Former property developer Michael David Steele has been jailed for eight years for defrauding investors who put more than $1.3 million into a Gold Coast property venture.
Steele was sentenced in the Southport District Court on 7 August 2025, after pleading guilty on 10 April 2025 to three counts of fraud contrary to section 408C(1)(a)(i), (2)(d) and one count of fraud contrary to section 408C(1)(a)(i), (2A) of the Criminal Code (Qld). He received eight years for one count and four years for each of the remaining three counts, to be served concurrently. He will be eligible for parole after serving 20 months.
The court heard that between May 2016 and February 2017, Steele persuaded 14 investors to withdraw more than $1.3 million from their superannuation and savings to lend to EA Invest Pty Ltd and Marketing Machine International Pty Ltd for a commercial and residential development at Biggera Waters. Steele had responsibility for raising finance to enable the companies to complete the project.
Instead, the money was used to purchase a house in his wife’s name, pay his son’s university fees, buy cars and jewellery, and fund international travel, entertainment and online gambling.
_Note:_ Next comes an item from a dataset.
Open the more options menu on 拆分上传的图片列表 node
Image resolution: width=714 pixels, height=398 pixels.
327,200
None of the investors’ funds were repaid.
ASIC Deputy Chair Sarah Court said, ‘the sentence imposed by the Court demonstrates the seriousness of Mr Steele’s misconduct. When individuals misappropriate funds for personal gain, they not only harm their investors but also undermine the integrity of the financial system, diminishing public trust in investment opportunities.’
In sentencing, Judge Prskalo KC said, ‘At all times, you were the controlling mind of the scheme.’ ‘Investors generally expressed their trust in you and as a result did not seek legal advice’ and ‘the gravamen of your offending is of course the use of money dishonestly for personal expenses when that money had been given to you to invest in a development project.’ ‘No sentence I impose can undo the harm caused to investors who have lost their money’.
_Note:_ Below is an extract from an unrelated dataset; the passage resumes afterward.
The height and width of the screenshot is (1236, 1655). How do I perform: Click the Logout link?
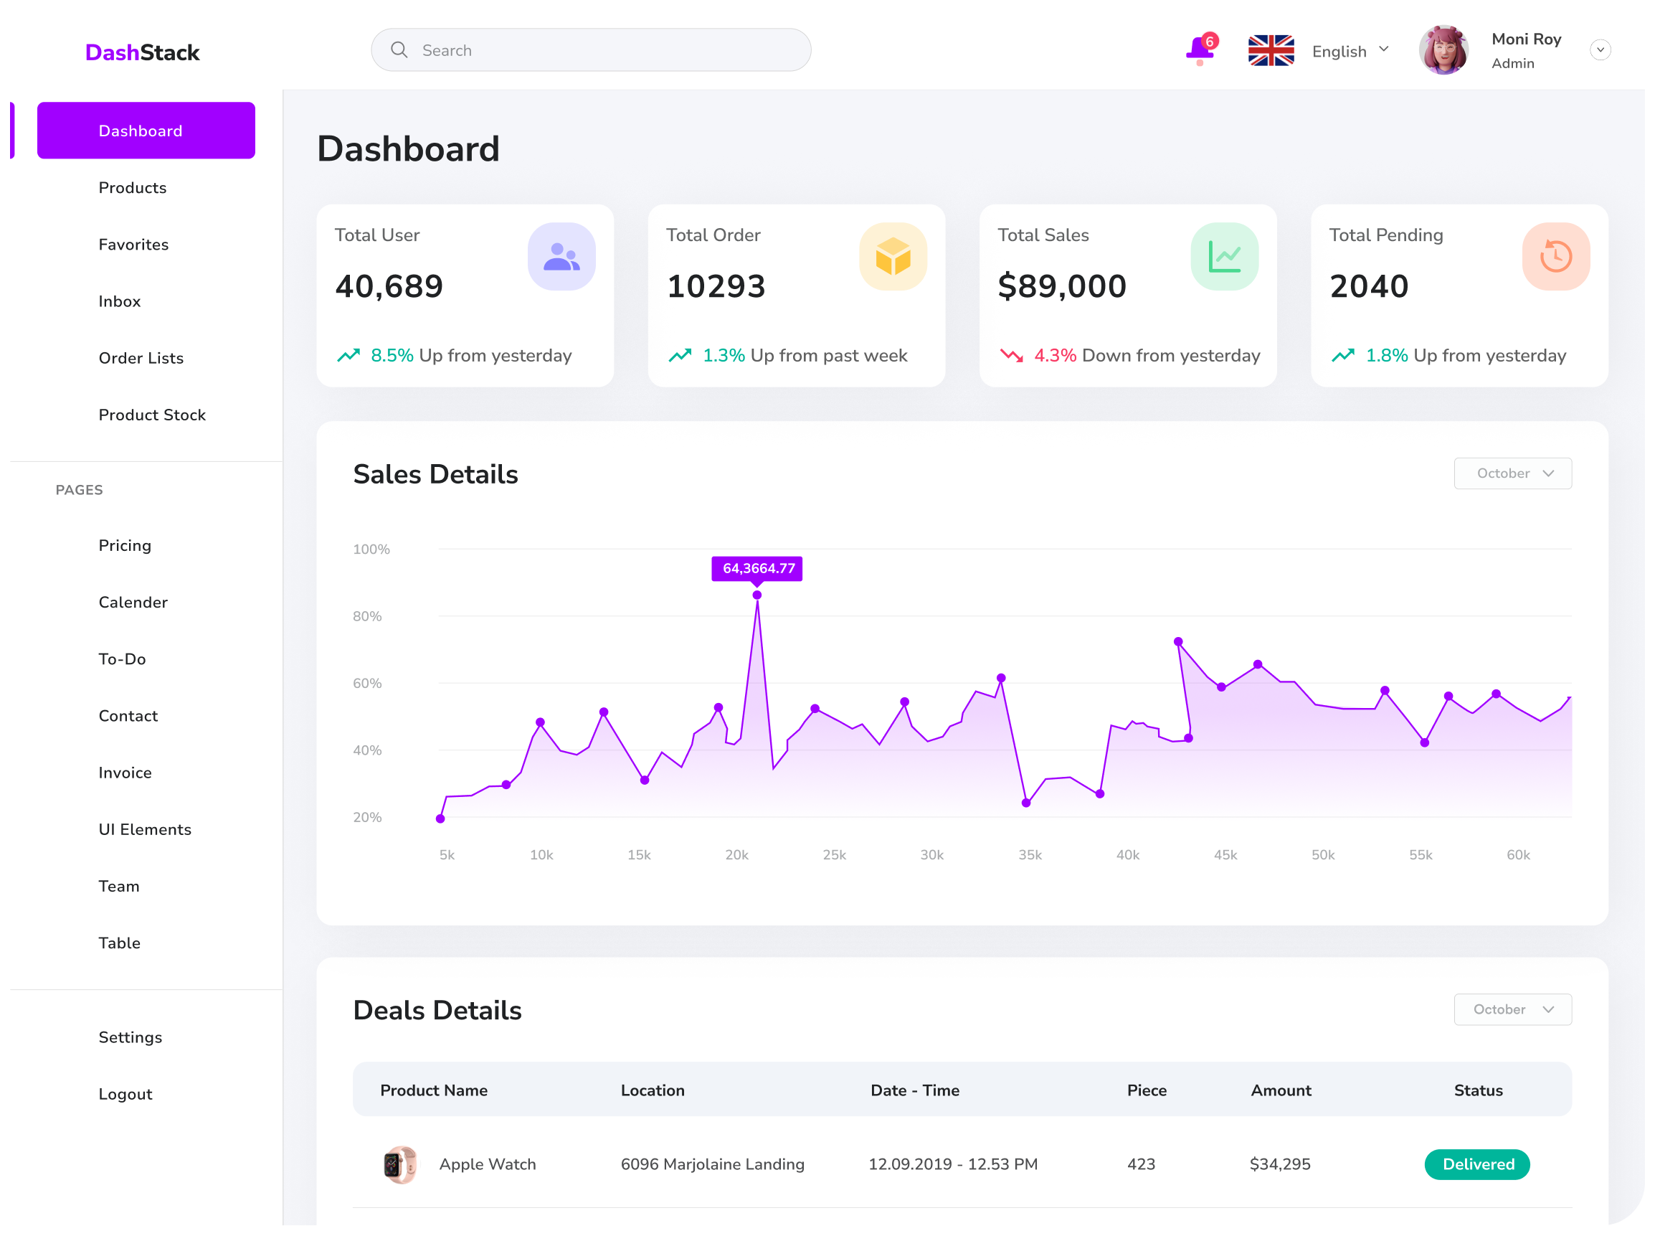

As a result of the conviction, Steele is automatically disqualified from managing corporations until five years after his term of imprisonment is completed. The matter was prosecuted by the Commonwealth Director of Public Prosecutions following a referral from ASIC.
ASIC’s investigation drew on supplementary reports lodged by the liquidators of Eastco Developments Pty Ltd and EA Invest, David Hambleton of Rodgers Reidy and Glenn O’Kearney of GT Advisory and Consulting, respectively. ASIC assisted both liquidators by providing funding from the Assetless Administration Fund. Before commencing a criminal investigation, ASIC had already disqualified Steele from managing corporations for the maximum period of five years in 2020.
At the time of the offending, the maximum penalties under section 408C(1)(a)(i) of the Criminal Code (Qld) were: prior to 9 December 2016, 12 years’ imprisonment for amounts of at least $30,000 but less than $100,000, and 14 years for more than $100,000; after 9 December 2016, 20 years for more than $100,000.